» Work instruction: Write each entry down again precisely, skipping nothing.

▽

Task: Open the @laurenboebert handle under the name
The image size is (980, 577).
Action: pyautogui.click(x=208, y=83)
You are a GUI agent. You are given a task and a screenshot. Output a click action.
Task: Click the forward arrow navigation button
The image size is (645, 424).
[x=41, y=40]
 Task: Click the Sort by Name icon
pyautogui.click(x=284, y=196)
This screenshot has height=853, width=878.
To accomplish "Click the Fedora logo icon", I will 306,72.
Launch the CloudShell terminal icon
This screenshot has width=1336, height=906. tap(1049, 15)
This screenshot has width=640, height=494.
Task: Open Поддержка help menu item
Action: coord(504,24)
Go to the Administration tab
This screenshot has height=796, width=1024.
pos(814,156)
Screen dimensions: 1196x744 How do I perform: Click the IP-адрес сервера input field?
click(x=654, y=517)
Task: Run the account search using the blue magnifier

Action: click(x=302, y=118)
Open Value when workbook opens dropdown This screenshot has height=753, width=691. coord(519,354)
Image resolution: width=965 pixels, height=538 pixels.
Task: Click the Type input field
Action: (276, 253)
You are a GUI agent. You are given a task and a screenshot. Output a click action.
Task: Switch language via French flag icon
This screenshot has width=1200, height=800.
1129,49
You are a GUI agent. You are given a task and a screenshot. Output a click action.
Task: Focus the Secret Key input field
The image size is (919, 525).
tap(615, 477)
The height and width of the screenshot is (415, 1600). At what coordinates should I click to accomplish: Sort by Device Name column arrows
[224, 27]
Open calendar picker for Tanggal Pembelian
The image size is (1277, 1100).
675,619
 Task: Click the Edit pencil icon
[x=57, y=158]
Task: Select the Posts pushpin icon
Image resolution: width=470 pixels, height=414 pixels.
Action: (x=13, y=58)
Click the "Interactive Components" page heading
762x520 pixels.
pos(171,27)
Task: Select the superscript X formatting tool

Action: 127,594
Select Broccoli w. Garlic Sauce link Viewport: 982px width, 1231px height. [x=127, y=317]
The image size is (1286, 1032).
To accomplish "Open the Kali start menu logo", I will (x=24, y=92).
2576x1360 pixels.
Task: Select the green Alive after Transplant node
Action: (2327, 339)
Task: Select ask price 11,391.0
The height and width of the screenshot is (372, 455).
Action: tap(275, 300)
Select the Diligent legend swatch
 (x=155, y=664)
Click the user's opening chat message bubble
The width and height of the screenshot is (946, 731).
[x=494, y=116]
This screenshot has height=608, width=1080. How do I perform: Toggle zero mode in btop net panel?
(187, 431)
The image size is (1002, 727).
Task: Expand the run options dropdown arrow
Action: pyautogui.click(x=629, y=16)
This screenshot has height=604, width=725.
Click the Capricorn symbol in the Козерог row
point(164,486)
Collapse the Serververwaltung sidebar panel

△

» Solution to this problem:
Task: Open the @laurenboebert handle under the name
The image size is (980, 577).
Action: pyautogui.click(x=208, y=83)
You are a GUI agent. You are given a task and a screenshot. Output a click action.
Task: Click the forward arrow navigation button
The image size is (645, 424).
[x=41, y=40]
 Task: Click the Sort by Name icon
pyautogui.click(x=284, y=196)
This screenshot has height=853, width=878.
To accomplish "Click the Fedora logo icon", I will 306,72.
Launch the CloudShell terminal icon
This screenshot has width=1336, height=906. tap(1049, 15)
This screenshot has width=640, height=494.
Task: Open Поддержка help menu item
Action: coord(504,24)
Go to the Administration tab
This screenshot has height=796, width=1024.
pos(814,156)
Screen dimensions: 1196x744 How do I perform: Click the IP-адрес сервера input field?
click(x=654, y=517)
Task: Run the account search using the blue magnifier

Action: click(x=302, y=118)
Open Value when workbook opens dropdown This screenshot has height=753, width=691. coord(519,354)
Image resolution: width=965 pixels, height=538 pixels.
Task: Click the Type input field
Action: (276, 253)
You are a GUI agent. You are given a task and a screenshot. Output a click action.
Task: Switch language via French flag icon
This screenshot has width=1200, height=800.
1129,49
You are a GUI agent. You are given a task and a screenshot. Output a click action.
Task: Focus the Secret Key input field
The image size is (919, 525).
tap(615, 477)
The height and width of the screenshot is (415, 1600). At what coordinates should I click to accomplish: Sort by Device Name column arrows
[224, 27]
Open calendar picker for Tanggal Pembelian
The image size is (1277, 1100).
675,619
 Task: Click the Edit pencil icon
[x=57, y=158]
Task: Select the Posts pushpin icon
Image resolution: width=470 pixels, height=414 pixels.
Action: (x=13, y=58)
Click the "Interactive Components" page heading
762x520 pixels.
pos(171,27)
Task: Select the superscript X formatting tool

Action: 127,594
Select Broccoli w. Garlic Sauce link Viewport: 982px width, 1231px height. [x=127, y=317]
The image size is (1286, 1032).
To accomplish "Open the Kali start menu logo", I will (x=24, y=92).
2576x1360 pixels.
Task: Select the green Alive after Transplant node
Action: (2327, 339)
Task: Select ask price 11,391.0
The height and width of the screenshot is (372, 455).
Action: tap(275, 300)
Select the Diligent legend swatch
 (x=155, y=664)
Click the user's opening chat message bubble
The width and height of the screenshot is (946, 731).
[x=494, y=116]
This screenshot has height=608, width=1080. How do I perform: Toggle zero mode in btop net panel?
(187, 431)
The image size is (1002, 727).
Task: Expand the run options dropdown arrow
Action: pyautogui.click(x=629, y=16)
This screenshot has height=604, width=725.
Click the Capricorn symbol in the Козерог row
point(164,486)
Collapse the Serververwaltung sidebar panel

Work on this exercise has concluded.